Records from a dataset:
= Beginning of Section =

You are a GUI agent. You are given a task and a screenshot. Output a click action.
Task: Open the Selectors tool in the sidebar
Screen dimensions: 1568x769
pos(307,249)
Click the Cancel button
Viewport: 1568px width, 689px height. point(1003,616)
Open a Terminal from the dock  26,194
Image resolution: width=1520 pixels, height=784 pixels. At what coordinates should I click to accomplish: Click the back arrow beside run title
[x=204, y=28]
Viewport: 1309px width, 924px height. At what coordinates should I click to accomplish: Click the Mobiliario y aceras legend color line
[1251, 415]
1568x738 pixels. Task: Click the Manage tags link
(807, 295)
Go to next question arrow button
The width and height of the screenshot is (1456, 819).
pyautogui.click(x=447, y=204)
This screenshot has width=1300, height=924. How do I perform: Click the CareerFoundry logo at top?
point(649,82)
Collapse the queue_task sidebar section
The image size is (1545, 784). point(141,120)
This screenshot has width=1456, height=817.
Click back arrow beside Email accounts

= End of Section =

### What to work on
There is a run of lines above from the one with "Viewport: 1309px width, 924px" to the one with "This screenshot has width=1456, height=817."; print exactly that run, both ends included, and nothing else.

### Solution for this exercise
Viewport: 1309px width, 924px height. At what coordinates should I click to accomplish: Click the Mobiliario y aceras legend color line
[1251, 415]
1568x738 pixels. Task: Click the Manage tags link
(807, 295)
Go to next question arrow button
The width and height of the screenshot is (1456, 819).
pyautogui.click(x=447, y=204)
This screenshot has width=1300, height=924. How do I perform: Click the CareerFoundry logo at top?
point(649,82)
Collapse the queue_task sidebar section
The image size is (1545, 784). point(141,120)
This screenshot has width=1456, height=817.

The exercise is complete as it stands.